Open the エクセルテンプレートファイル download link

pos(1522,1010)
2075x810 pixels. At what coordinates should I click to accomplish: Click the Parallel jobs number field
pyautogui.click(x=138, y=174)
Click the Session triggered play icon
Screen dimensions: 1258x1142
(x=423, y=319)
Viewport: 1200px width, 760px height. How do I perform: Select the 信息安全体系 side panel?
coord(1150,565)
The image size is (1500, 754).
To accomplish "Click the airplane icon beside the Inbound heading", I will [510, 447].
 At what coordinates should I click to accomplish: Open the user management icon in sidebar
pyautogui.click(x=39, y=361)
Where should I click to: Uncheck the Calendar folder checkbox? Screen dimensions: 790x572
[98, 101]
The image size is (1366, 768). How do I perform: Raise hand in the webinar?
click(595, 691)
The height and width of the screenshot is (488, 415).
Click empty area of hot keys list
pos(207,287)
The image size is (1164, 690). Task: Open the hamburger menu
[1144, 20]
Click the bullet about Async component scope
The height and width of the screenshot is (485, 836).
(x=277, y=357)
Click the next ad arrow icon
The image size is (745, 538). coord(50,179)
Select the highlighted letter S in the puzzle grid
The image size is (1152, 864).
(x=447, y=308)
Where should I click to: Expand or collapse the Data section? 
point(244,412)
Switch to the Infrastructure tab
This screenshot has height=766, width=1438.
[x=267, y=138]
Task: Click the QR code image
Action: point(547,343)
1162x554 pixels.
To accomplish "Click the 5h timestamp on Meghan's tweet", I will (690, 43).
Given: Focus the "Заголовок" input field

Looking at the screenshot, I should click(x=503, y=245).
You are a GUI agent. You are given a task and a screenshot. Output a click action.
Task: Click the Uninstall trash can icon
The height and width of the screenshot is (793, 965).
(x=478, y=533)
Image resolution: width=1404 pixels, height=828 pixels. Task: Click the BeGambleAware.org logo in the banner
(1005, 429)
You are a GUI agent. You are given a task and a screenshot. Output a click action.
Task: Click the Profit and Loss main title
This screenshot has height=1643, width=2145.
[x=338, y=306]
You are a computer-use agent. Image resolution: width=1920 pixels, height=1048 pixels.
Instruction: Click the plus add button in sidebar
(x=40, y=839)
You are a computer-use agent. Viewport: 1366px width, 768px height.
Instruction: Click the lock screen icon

## Task goal
Using the listing above, write every line out again exactly.

## Reply
Open the エクセルテンプレートファイル download link

pos(1522,1010)
2075x810 pixels. At what coordinates should I click to accomplish: Click the Parallel jobs number field
pyautogui.click(x=138, y=174)
Click the Session triggered play icon
Screen dimensions: 1258x1142
(x=423, y=319)
Viewport: 1200px width, 760px height. How do I perform: Select the 信息安全体系 side panel?
coord(1150,565)
The image size is (1500, 754).
To accomplish "Click the airplane icon beside the Inbound heading", I will [510, 447].
 At what coordinates should I click to accomplish: Open the user management icon in sidebar
pyautogui.click(x=39, y=361)
Where should I click to: Uncheck the Calendar folder checkbox? Screen dimensions: 790x572
[98, 101]
The image size is (1366, 768). How do I perform: Raise hand in the webinar?
click(595, 691)
The height and width of the screenshot is (488, 415).
Click empty area of hot keys list
pos(207,287)
The image size is (1164, 690). Task: Open the hamburger menu
[1144, 20]
Click the bullet about Async component scope
The height and width of the screenshot is (485, 836).
(x=277, y=357)
Click the next ad arrow icon
The image size is (745, 538). coord(50,179)
Select the highlighted letter S in the puzzle grid
The image size is (1152, 864).
(x=447, y=308)
Where should I click to: Expand or collapse the Data section? 
point(244,412)
Switch to the Infrastructure tab
This screenshot has height=766, width=1438.
[x=267, y=138]
Task: Click the QR code image
Action: point(547,343)
1162x554 pixels.
To accomplish "Click the 5h timestamp on Meghan's tweet", I will (690, 43).
Given: Focus the "Заголовок" input field

Looking at the screenshot, I should click(x=503, y=245).
You are a GUI agent. You are given a task and a screenshot. Output a click action.
Task: Click the Uninstall trash can icon
The height and width of the screenshot is (793, 965).
(x=478, y=533)
Image resolution: width=1404 pixels, height=828 pixels. Task: Click the BeGambleAware.org logo in the banner
(1005, 429)
You are a GUI agent. You are given a task and a screenshot. Output a click action.
Task: Click the Profit and Loss main title
This screenshot has height=1643, width=2145.
[x=338, y=306]
You are a computer-use agent. Image resolution: width=1920 pixels, height=1048 pixels.
Instruction: Click the plus add button in sidebar
(x=40, y=839)
You are a computer-use agent. Viewport: 1366px width, 768px height.
Instruction: Click the lock screen icon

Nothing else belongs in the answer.